On va aussi en pélerinage : à Chavannes sur Suran pour prier Saint Jean afin qu’il procure de bonnes récoltes. Ailleurs, on allait voir Saint Antoine pour guérir les cochons !

Du côté de Dommartin, on place une grosse bûche dans la cheminée en partant pour la messe de minuit. Si elle est éteinte quand on revient, c’est très mauvais signe.

Les filles à marier vont jeter une épingle dans une fontaine. Si l’épingle se tient droite sur la pointe au fond de l’eau, elles trouveront un époux dans l’année.

On va prier devant une croix grossièrement taillée dans la pierre, sinon les bestiaux périront à coup sûr.

De même, on va en pèlerinage dans les bois où quelqu’un a été assassiné pour éviter que son âme ne vienne les voler.

A Cize, les vieillards allaient prier sur un mamelon au pied de la statue d’une madone. Ils faisaient un grand feu et déposaient au pied de la madone un présent d’un parent mort dans la famille, ou un objet lui ayant appartenu.

Une croyance du Haut-Bugey rapporte que la nuit de Noël, le roi Hérode part à la chasse. Il parcourt la contrée pour débusquer et punir ceux qui négligent ou refusent de se rendre à la messe de minuit. Le pontonnier qui faisait traverser les voyageurs du côté de Thoirette, racontait avec force détails comment un soir de Noël où il était resté bien au chaud dans sa chaumière, il fut réveillé en sursaut par des coups violents contre sa porte ; comment il se leva précipitamment, ouvrit sa porte pour se retrouver face à un chasseur gigantesque. Celui-ci sauta dans sa barque, suivi par une meute de chiens impressionnants, pendant qu’on entendait une fanfare dont on ne pouvait voir les joueurs !

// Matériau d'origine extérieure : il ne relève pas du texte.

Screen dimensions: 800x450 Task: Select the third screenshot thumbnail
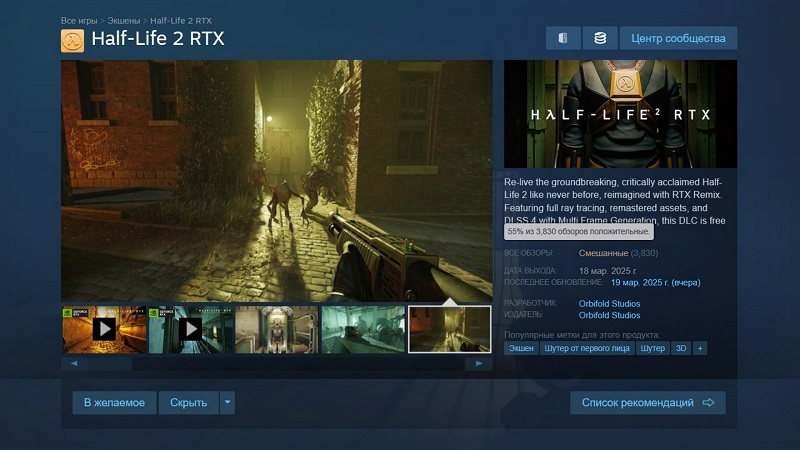tap(277, 329)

Le passeur se dépêcha de faire traverser tout ce monde, terrifié qu’il était. Une fois de l’autre côté, sous le vacarme de la fanfare invisible, le chasseur déposa dans la barque une bourse remplie de pièces d’or, en ricanant. Une fois de retour en sa chaumière, le passeur voulut compter son trésor, mais ne retrouva plus que des feuilles de houx qui lui piquèrent désagréablement les mains, lui rappelant la légende… Dans nos régions de Bresse, cette chasse redoutable semblait avoir lieu le soir de la Fête des Rats, le 29 décembre.

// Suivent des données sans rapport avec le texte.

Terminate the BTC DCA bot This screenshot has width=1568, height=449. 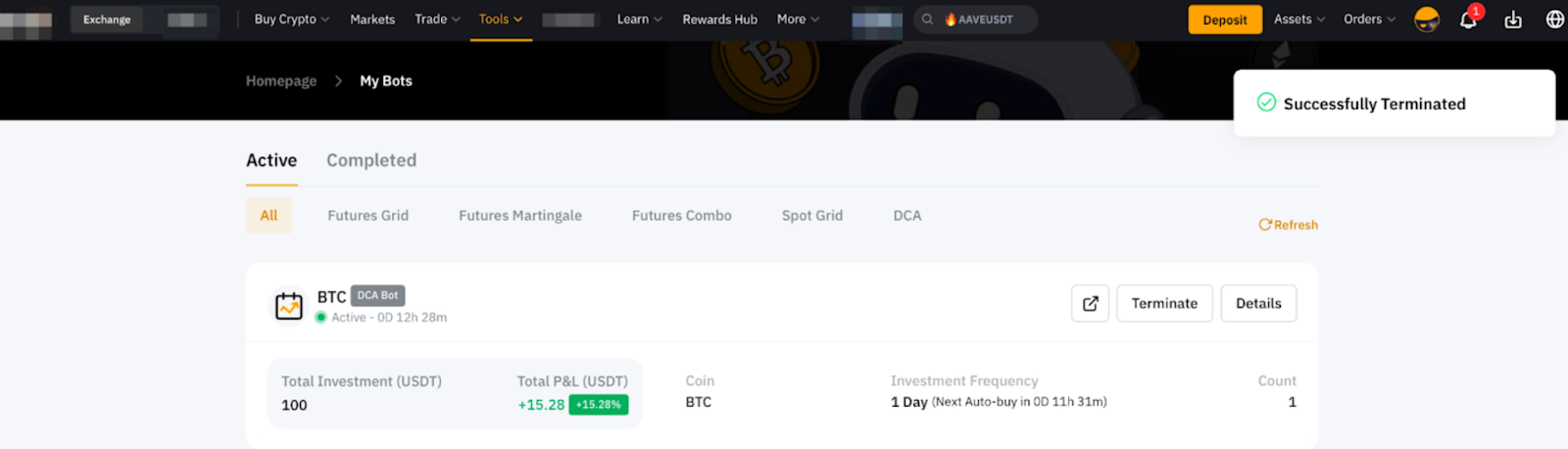1163,304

Dans les provinces de Bresse et du Bugey, le Noël devint peu à peu une véritable représentation se rapprochant un peu des « Mystères « du Moyen-Âge. On construisait des crèches vivantes, où l’enfant Jésus voyait le jour dans le bocage bressan et non plus en Judée. Tout le village jouait la nativité, même si parfois l’Eglise « officielle » voyait cela d’un mauvais oeil.

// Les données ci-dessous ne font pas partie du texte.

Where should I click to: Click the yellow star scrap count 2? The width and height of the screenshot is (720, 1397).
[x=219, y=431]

« Le Noël n’est donc pas, dans les Pays de l’Ain, un simple cantique à la gloire de Dieu comme il le deviendra plus tard, ni une évocation pure et simple du drame sacré. Concret et familier, il s’intègre étroitement à la vie de la paroisse. En effet, par un miracle de la foi, qui confond le rêve pieux et la réalité, la Nativité devient un évènement du village bressan ou bugiste : on accède à la crèche par des charrières boueuses ou verglacées, après avoir longé les serves où le diable pourchassé ira tomber…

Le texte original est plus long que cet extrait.